Wednesday Editorial: Sundin versus Forsberg
With so much publicity being given to Mats Sundin over the past few months, I figure it is time to make the comparison of the two most talked about players over the past two seasons, who have actually hardly played at all. That’s right; I feel like it is time to compare Peter Forsberg and his fellow countryman Mats Sundin.
Now, I know you are sick of all the Sundin news and are probably rolling your eyes at the recent admission by Forsberg that he wants to return to the NHL once again; but rest assured you are not alone. I became tired of these continuous reports long ago; therefore, I figured it was time to put something together about Sundin and Forsberg that was at least somewhat interesting and not merely speculative.
Here is a comparison of two of the great players of the past fifteen years.
Before going further, I feel it is important to compare the two players’ careers in terms of NHL stats.
Forsberg: 706 games played, 249 goals, 636 assist, 885 points, +242, 686 pims.
Sundin: 1305 games played, 555 goals, 766 assists, 1321 points, +78, 1065 pims.
Aside from the fact that these are both very impressive stats lines, a few numbers stand out. First off, Sundin is almost exactly a point-per-game player; whereas, Forsberg registers 1.25 points-per-game. Secondly, Forsberg’s plus/minus rating is way ahead of Sundin’s, and remember, he has played just under 600 games less than his Swedish counterpart. This is probably in part attributable to Forsberg playing with better linemates, but it’s not like Sundin played on poor teams earlier this decade. Moreover, Forsberg was/is known as one of the best two-way centers of his time, so he gets the defensive edge. The third stat that stands out is Sundin’s reliability. He has never played less than 70 games in a full (excluding lockout) NHL season; whereas, Forsberg has only played more than 70 games in five NHL seasons.
With both Sundin’s and Forsberg’s stat lines established, it is easy to tell why so many teams were in on the Forsberg sweepstakes last season and why so many teams covet Sundin this season.
Lack of a championship
While they both possess impressive stat lines, it is Forsberg’s two Stanley Cup rings that give him the career edge over Sundin.
That is because if you look at how their numbers are affected come playoff time, they are eerily similar.
Forsberg: 151 games played, 64 goals, 107 assists, 171 points, +54, 163 pims.
Sundin: 83 games played, 35 goals, 39 assists, 74 points, +3, 72 pims.
Looking more closely, Forsberg’s points-per-game falls by .12 in the playoffs as compared to the regular season. Coincidentally (or may not), Sundin’s falls by the exact same .12 when the playoffs hit.

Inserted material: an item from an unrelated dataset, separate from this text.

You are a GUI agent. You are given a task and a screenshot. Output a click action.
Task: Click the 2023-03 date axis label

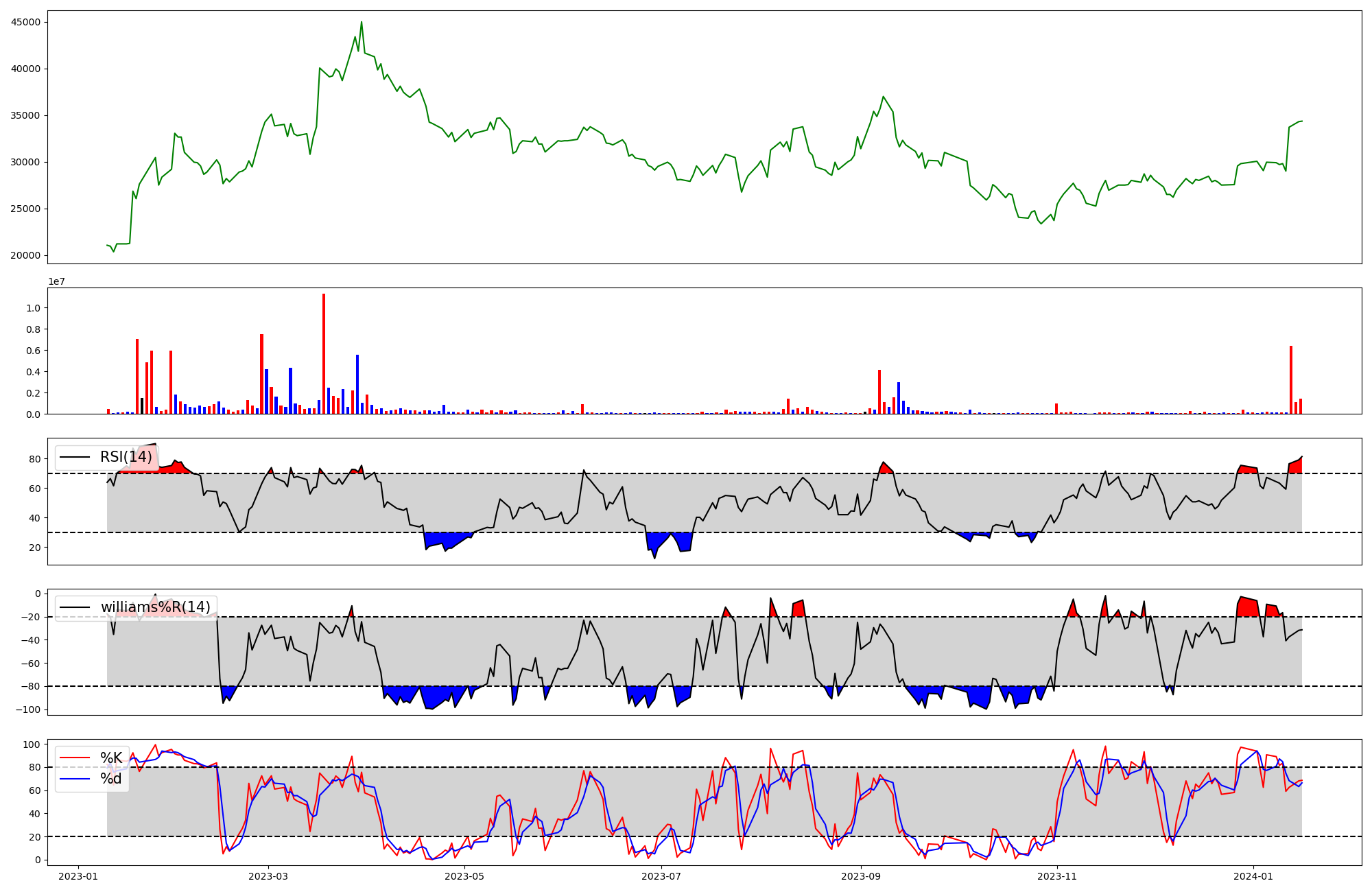(x=268, y=876)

Considering it is more difficult to score goals in the playoffs, these players’ games really don’t drop off much. They are both “big game” players, which, of course, is why so many teams have been/are interested in signing them. So, aside from Sundin’s lack of a Stanley Cup ring, which is obviously a significant aside, these players both bring it at crunch time.
Who is better?
To me, Forsberg is better hands-down. I base this opinion not merely on statistics, but on Forsberg’s incredible career accomplishments. His ability to take his game to a level that few have reached in the NHL. His championship resume is incredible, with two Stanley Cups, two World Championship, and two Olympic gold medals, there are few players a GM would want ahead of Forsberg for a big game.

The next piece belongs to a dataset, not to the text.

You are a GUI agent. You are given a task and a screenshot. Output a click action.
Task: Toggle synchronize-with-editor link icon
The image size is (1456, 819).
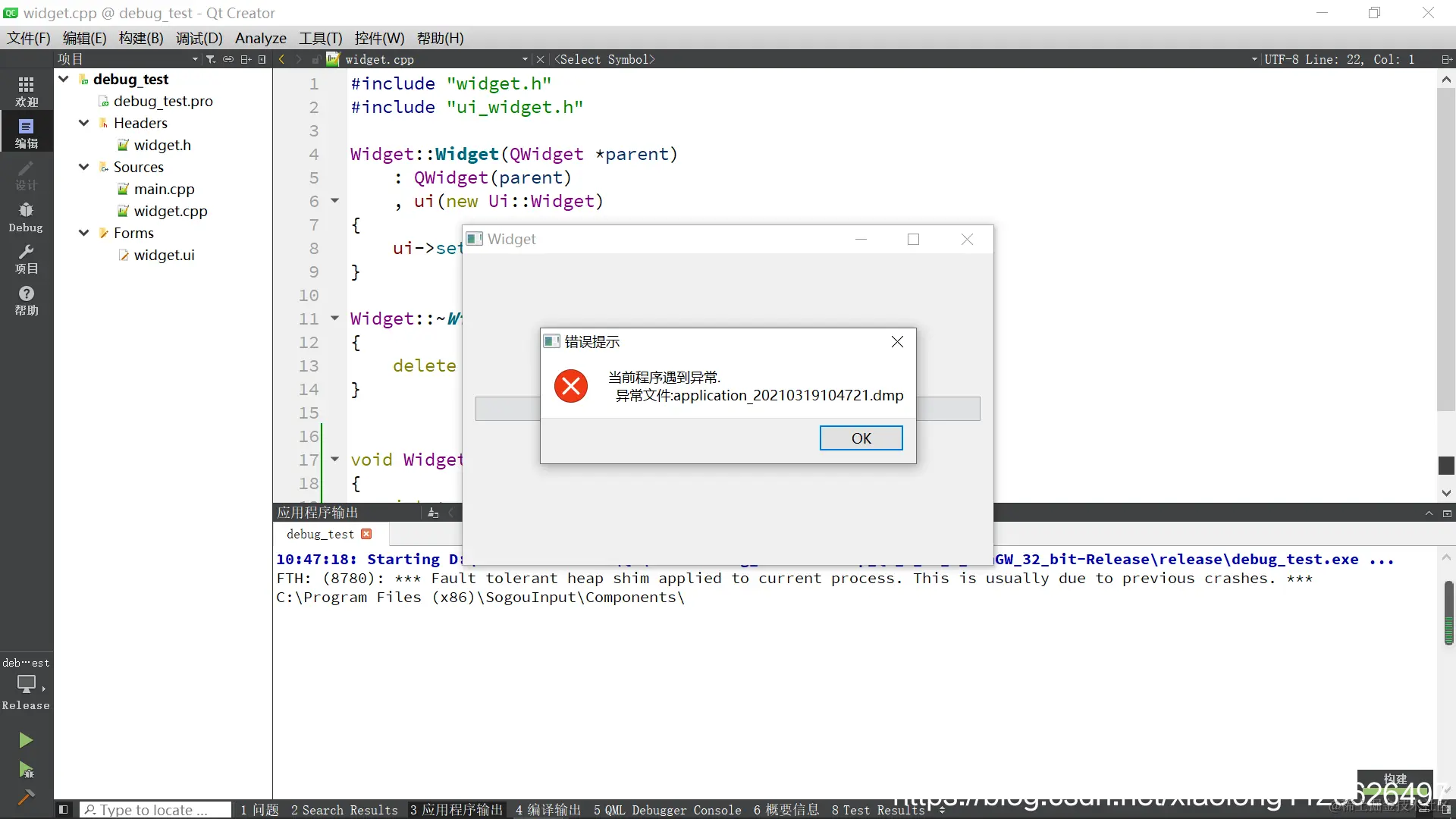tap(228, 59)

That is not to look down upon Sundin’s career. His consistency and ability to put up points with basically any linemates has been incredible. He too has won an Olympic gold medal and has one upped Forsberg in terms of World Championship titles.
So really, you can’t go wrong with these two.
So what is the catch?
Well, at the end of the day, we have seen Forsberg miss training camps and significant parts of seasons and still come back and play as if he never left. So while we know Forsberg is injury prone, we at least know he can bring it whenever he suits up—regardless of whether he has played with the team all season or not.
In terms of Sundin, he has never played this few games in a season. Moreover, he has never joined a team mid-season. Will he have the effect on his team that Forsberg has had when he comes back mid-season? It is possible, but it is certainly no guarantee.
Alas, that is where the risk lies with Sundin, because aside from that, his resume is pretty flawless. Well, he is missing that Stanley Cup ring, but then again, if he had that, would we even be having this conversation?
For Illegal Curve, I’m Richard Pollock.